Yvonne Parson wasn’t in the room when her father died. Like millions of people with relatives inside one of the country’s many nursing homes this past year, she couldn’t be.
James Hutcherson, a 93-year-old resident of New York State Veterans’ Home at St. Albans, had been living in the state-run Queens facility for four years, after being diagnosed with Parkinson’s disease and dementia. Parson says she visited him twice a week, paid his medical bills and oversaw his care, communicating regularly with the nursing staff.
By March 2020, however, those communications became more difficult. Gov. Andrew Cuomo ordered all nursing facilities closed to visitors and, soon after, COVID-19 infiltrated St. Albans.
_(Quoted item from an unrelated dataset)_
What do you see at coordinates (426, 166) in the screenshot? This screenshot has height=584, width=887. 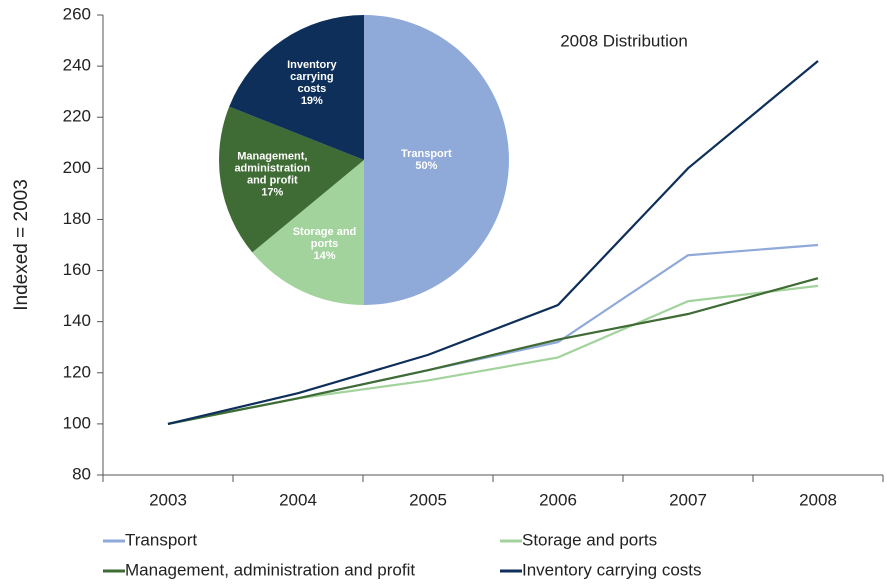 I see `pie-value-label: 50%` at bounding box center [426, 166].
On April 8, Parson got the call she never wanted: Her father had died, a doctor explained.
Weeks later, Parson received her father’s final medical bill in the mail. Scanning the list of prescriptions, she paused on two drugs she didn’t recognize: hydroxychloroquine and azithromycin. She had known everything about his medical treatment. Why didn’t she know about this?
Hydroxychloroquine, an antimalarial drug first approved in the United States in 1955, was used widely throughout the country last spring as an experimental treatment for COVID-19. The drug, often combined with the antibiotic azithromycin, had been touted for months by officials at every level of government — most prominently by then-President Donald Trump.
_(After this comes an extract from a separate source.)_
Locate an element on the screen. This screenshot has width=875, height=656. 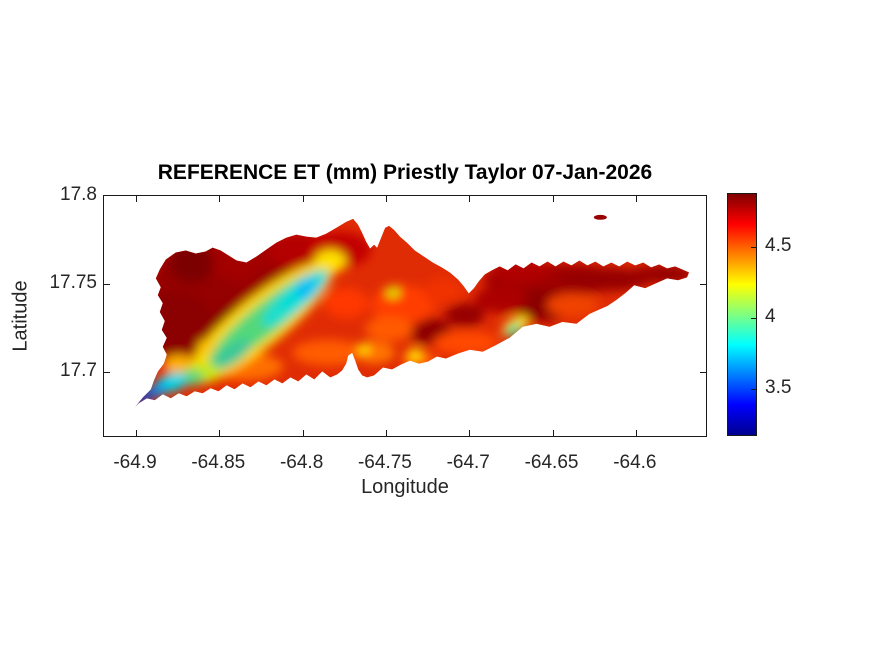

The state, which licenses and inspects all 613 nursing homes in New York, allowed the facilities to administer hydroxychloroquine to patients exposed to the virus, even after public health experts cautioned against its use in non-hospital settings or for elderly and vulnerable patients.
Both drugs carry potential side effects, including anemia, neuromuscular damage, vision impairment and, of greatest concern, fatal heart arrhythmia. While rare in healthy patients, the risks increase with age and comorbidities like kidney or cardiovascular disease, experts say.